__Aim of the task__. When you reach the line holding "Task: Reload the page in Chrome" in the material below, return that line and each one after it, word for word, with the pictures dropped.

[Opening Source records section]

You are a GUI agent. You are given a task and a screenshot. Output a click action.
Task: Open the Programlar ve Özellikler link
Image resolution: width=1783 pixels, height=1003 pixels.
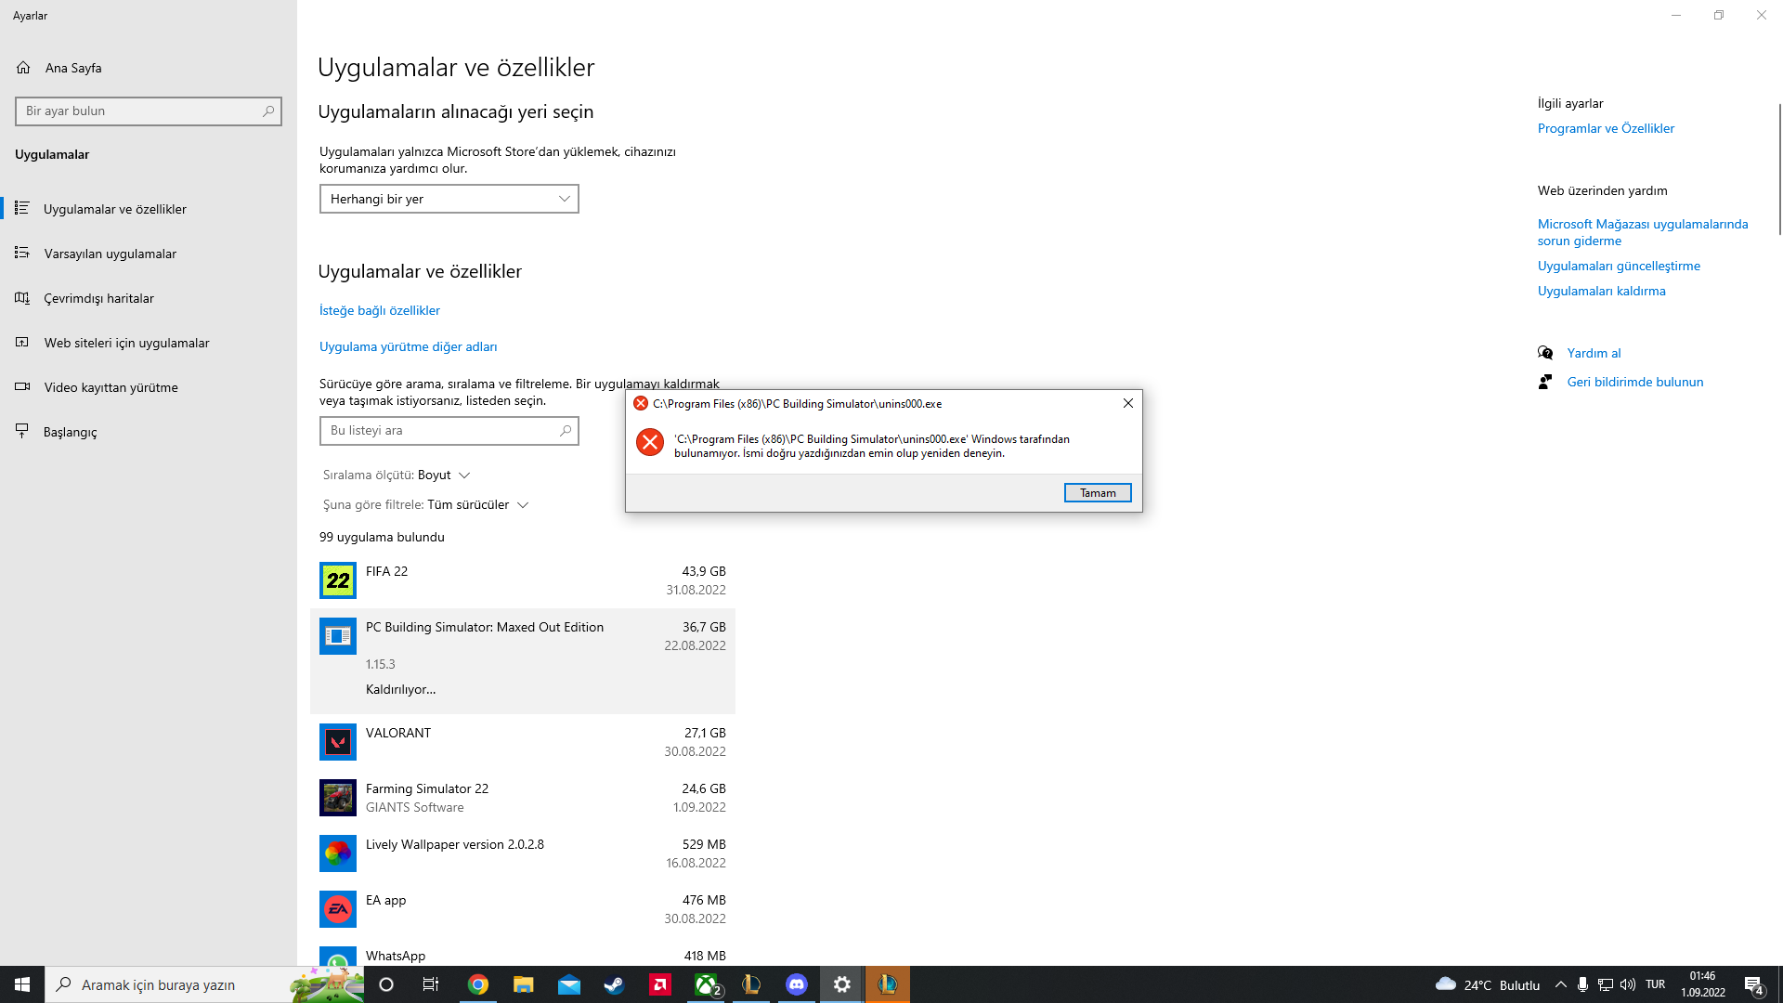point(1606,128)
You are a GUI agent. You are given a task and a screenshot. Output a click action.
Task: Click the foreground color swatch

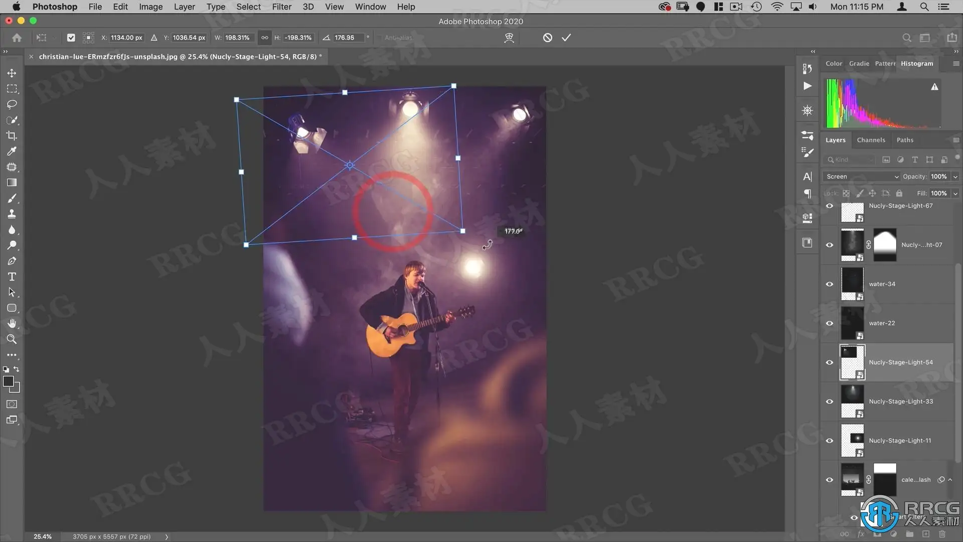coord(8,381)
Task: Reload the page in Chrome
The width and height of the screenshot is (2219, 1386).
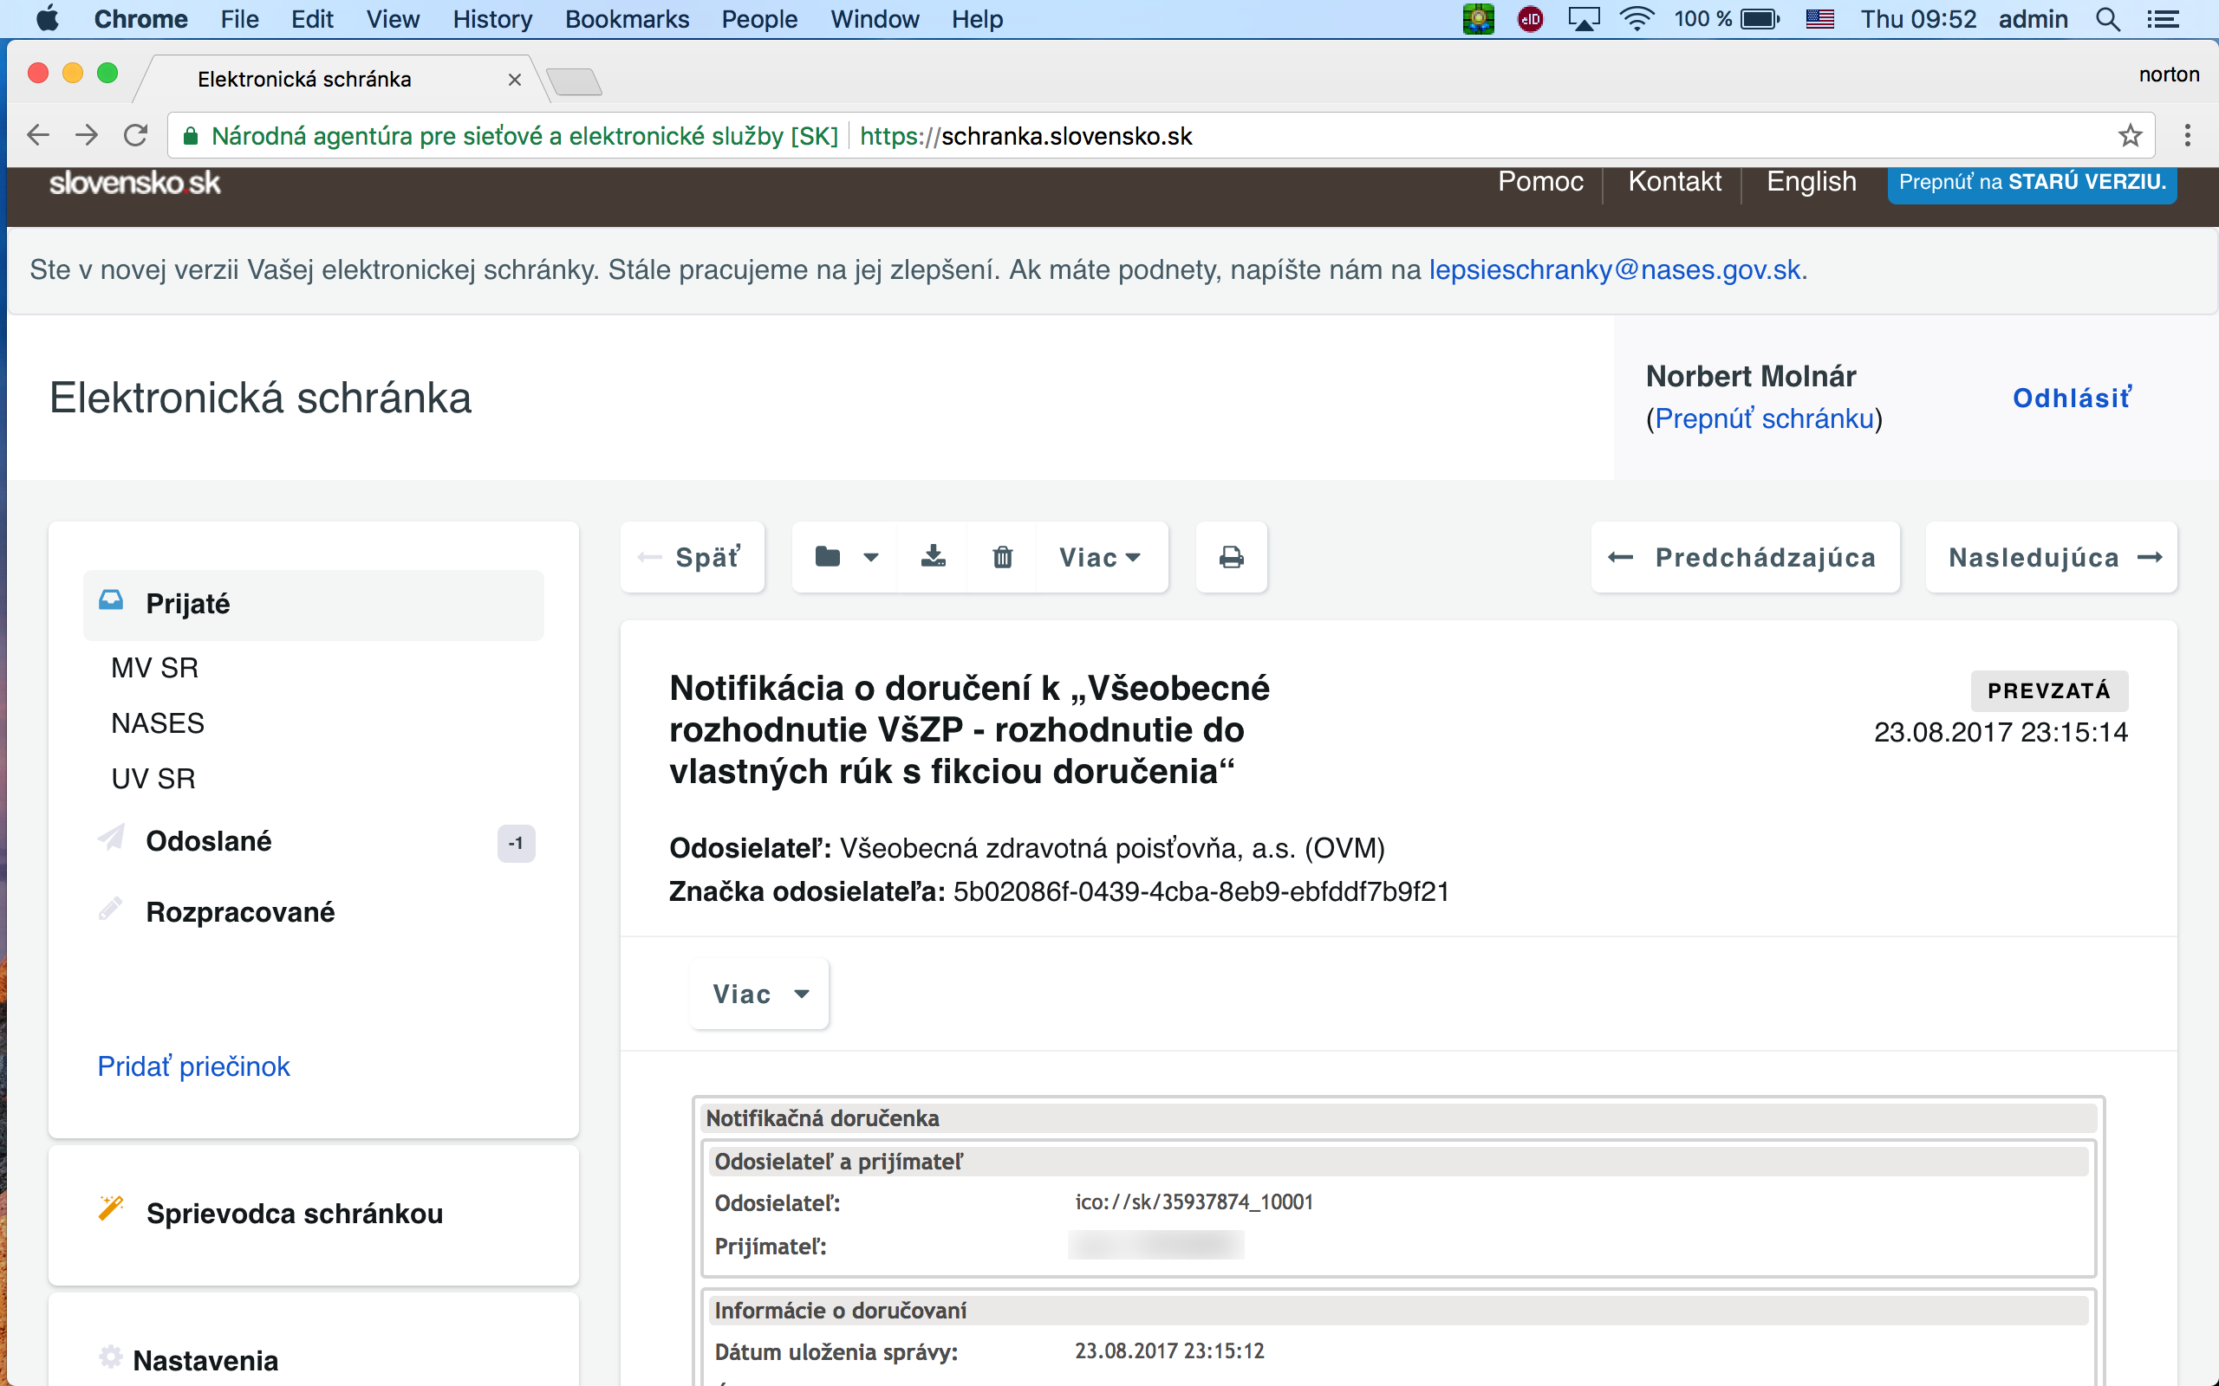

[Closing Source records section]

__Answer to the exercise__.
Task: Reload the page in Chrome
The width and height of the screenshot is (2219, 1386).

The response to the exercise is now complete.